In the forum thread on snowboard binding sizes, list every product model name that is mentioned, giving each one once.

Document passage ▸
----------------

I am pretty set on getting '12 Targas this fall. However, I am in between sizes... I currently use Burton Rulers size 9.5. As the Burtons use shrinkage tech would I be better off getting L/XL to give more length on the straps...or would I be better off with S/M to have less room around the boot?????


----------



## chupacabraman (Jul 30, 2009)

Get the S/M binding for your 9.5 Burton boots. I had size 10 Burton Ions last year, with the L/XL Targa binding. I had the straps on the shortest setting possible, and was almost maxing them out when I cranked them down (I should mention I do crank them down pretty hard though). There was also about 1/2" of extra width in the baseplate. You want the S/M. Sounds crazy, but it's right.


----------



## Chef Jer (Apr 3, 2011)

chupacabraman said:


> Get the S/M binding for your 9.5 Burton boots. I had size 10 Burton Ions last year, with the L/XL Targa binding. I had the straps on the shortest setting possible, and was almost maxing them out when I cranked them down (I should mention I do crank them down pretty hard though). There was also about 1/2" of extra width in the baseplate. You want the S/M. Sounds crazy, but it's right.

----------------

Data ▸
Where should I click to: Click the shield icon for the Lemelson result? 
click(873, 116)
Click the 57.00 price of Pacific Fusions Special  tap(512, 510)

----------------

Solution for this problem ▸ Targa, Burton Rulers, Burton Ions